Problem statement
Reproduce the data with every occurrence of "link" replaced by "hyperlink", changing nothing else. Omit the pictures.

##### Listed entries #####

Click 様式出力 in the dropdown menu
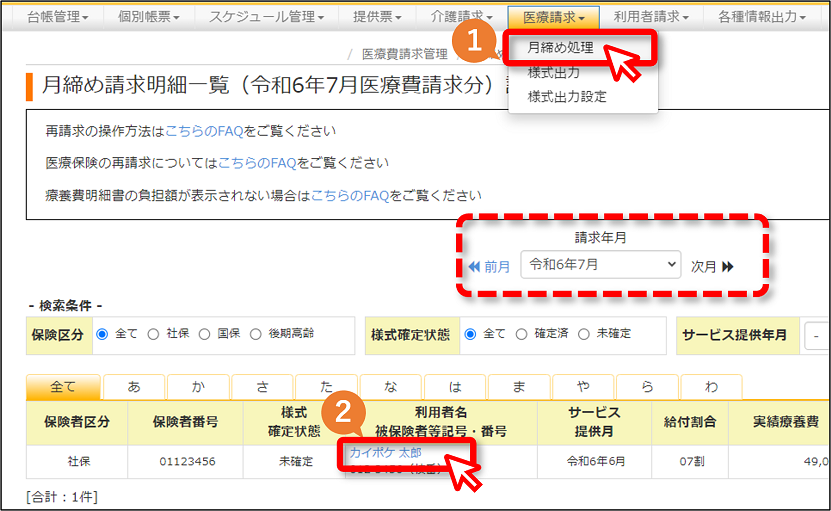The height and width of the screenshot is (511, 831). pos(554,73)
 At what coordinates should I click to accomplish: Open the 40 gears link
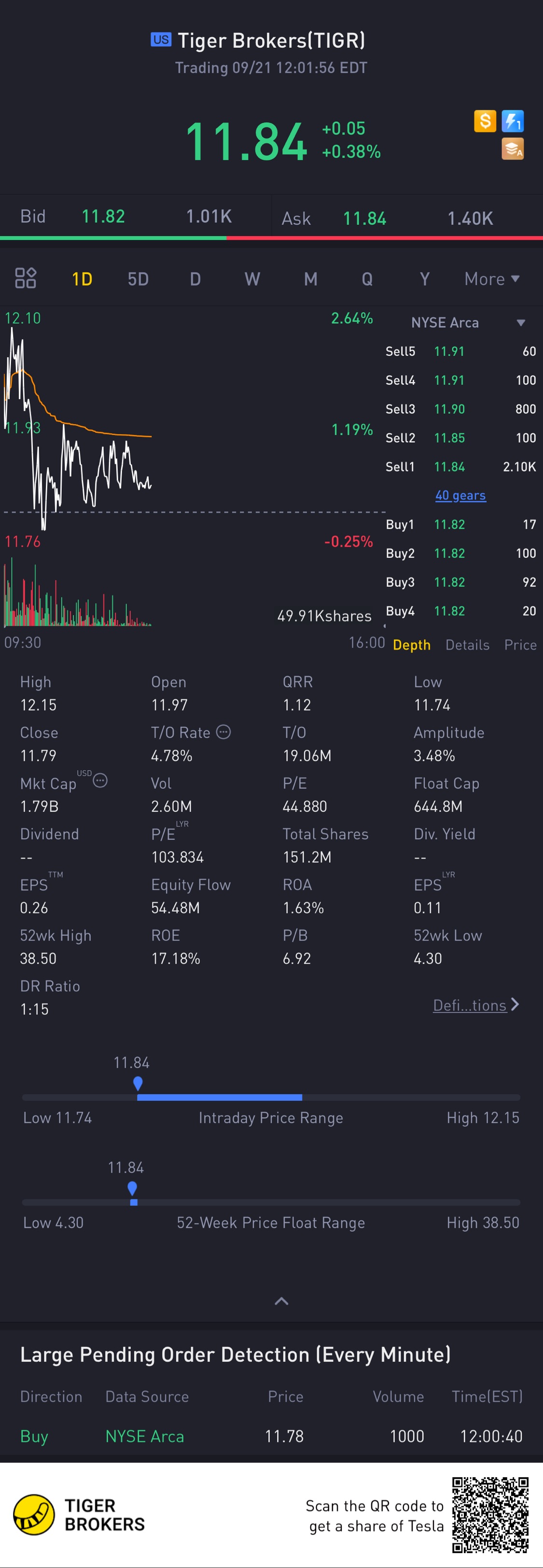pos(460,496)
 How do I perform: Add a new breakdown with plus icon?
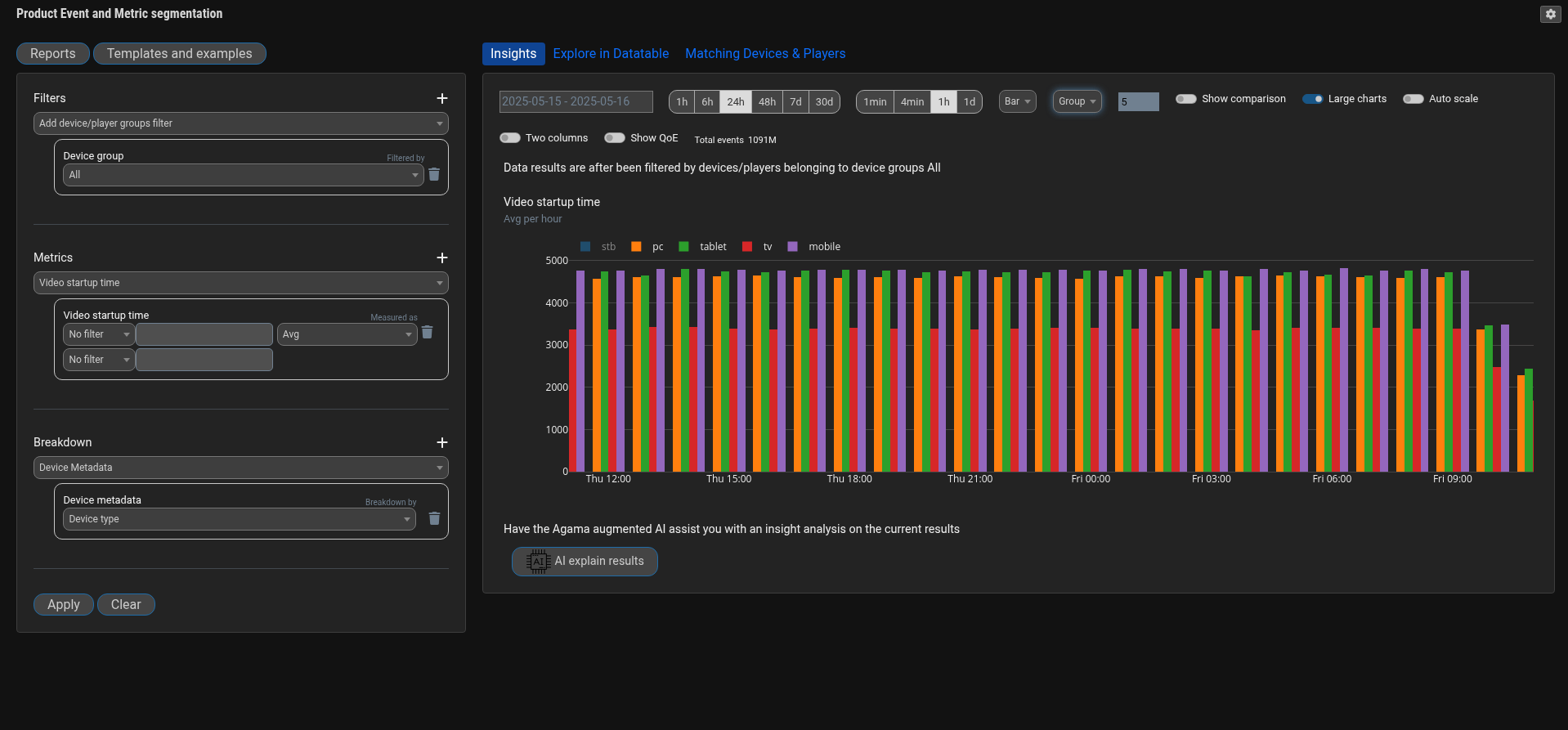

#####

Complete response
Click 様式出力 in the dropdown menu
The height and width of the screenshot is (511, 831). pos(554,73)
 At what coordinates should I click to accomplish: Open the 40 gears hyperlink
pos(460,496)
 How do I perform: Add a new breakdown with plus icon?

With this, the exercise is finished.